A molecular signature for purified definitive endoderm guides differentiation and isolation of endoderm from mouse and human embryonic stem cells.

Embryonic definitive endoderm generates the epithelial compartment of vital organs like liver, pancreas and intestine. However, purification of definitive endoderm in mammals has not been achieved, limiting the molecular 'definition' of endoderm, and hindering our understanding of definitive endoderm development and attempts to produce endoderm from sources like ES cells. Here, we describe purification of mouse definitive endoderm using fluorescence-activated cell sorting (FACS) and mice harboring a transgene encoding enhanced green fluorescent protein (eGFP) inserted into the Sox17 locus, which is expressed in embryonic endoderm.

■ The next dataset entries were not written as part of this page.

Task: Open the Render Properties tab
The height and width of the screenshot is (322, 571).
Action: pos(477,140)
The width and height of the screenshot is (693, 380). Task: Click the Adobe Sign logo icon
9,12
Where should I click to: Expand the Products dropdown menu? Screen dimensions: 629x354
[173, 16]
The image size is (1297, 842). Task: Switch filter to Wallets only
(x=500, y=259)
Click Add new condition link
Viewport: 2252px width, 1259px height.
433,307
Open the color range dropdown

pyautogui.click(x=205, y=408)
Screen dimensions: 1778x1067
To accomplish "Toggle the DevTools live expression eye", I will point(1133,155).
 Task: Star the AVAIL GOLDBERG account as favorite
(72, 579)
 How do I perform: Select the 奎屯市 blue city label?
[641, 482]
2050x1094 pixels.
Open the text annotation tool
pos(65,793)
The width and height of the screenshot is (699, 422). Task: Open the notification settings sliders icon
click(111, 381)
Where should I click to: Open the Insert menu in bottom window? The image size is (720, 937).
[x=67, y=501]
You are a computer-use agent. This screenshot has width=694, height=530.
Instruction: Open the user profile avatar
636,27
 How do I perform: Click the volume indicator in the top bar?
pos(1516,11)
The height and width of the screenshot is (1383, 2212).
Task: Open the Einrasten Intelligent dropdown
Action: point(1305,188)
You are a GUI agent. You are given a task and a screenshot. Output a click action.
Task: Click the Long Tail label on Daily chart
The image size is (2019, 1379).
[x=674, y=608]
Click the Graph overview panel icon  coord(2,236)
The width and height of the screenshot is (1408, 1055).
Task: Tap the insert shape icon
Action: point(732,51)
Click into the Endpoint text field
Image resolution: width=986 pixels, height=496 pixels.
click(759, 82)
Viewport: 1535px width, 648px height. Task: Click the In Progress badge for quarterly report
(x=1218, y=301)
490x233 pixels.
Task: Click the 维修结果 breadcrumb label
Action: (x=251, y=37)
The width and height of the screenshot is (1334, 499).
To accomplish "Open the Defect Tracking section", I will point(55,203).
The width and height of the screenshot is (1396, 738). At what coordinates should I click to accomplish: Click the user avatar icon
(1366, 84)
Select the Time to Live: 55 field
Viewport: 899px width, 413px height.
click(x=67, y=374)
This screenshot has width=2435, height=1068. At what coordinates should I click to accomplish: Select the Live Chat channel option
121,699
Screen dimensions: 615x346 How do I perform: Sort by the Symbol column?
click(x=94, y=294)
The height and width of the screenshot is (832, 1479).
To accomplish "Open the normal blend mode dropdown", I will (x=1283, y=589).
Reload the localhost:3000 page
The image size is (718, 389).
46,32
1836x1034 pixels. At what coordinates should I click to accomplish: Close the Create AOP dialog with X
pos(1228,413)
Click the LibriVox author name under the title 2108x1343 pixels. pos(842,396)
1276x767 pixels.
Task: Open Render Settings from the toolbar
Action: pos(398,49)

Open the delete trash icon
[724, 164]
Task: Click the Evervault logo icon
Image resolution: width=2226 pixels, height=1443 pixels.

Comparison of patterns of signaling pathway activation in native mouse definitive endoderm and endoderm-like cells generated from ES cells produced novel culture modifications that generated Sox17-eGFP+ progeny whose gene expression resembled definitive endoderm more closely than achieved with standard methods. These studies also produced new FACS methods for purifying definitive endoderm from non-transgenic mice and mouse ES cell cultures. Parallel studies of a new human SOX17-eGFP ES cell line allowed analysis of endoderm differentiation in vitro, leading to culture modifications that enhanced expression of an endoderm-like signature. This work should accelerate our understanding of mechanisms regulating definitive endoderm development in mice and humans, and guide further use of ES cells for tissue replacement.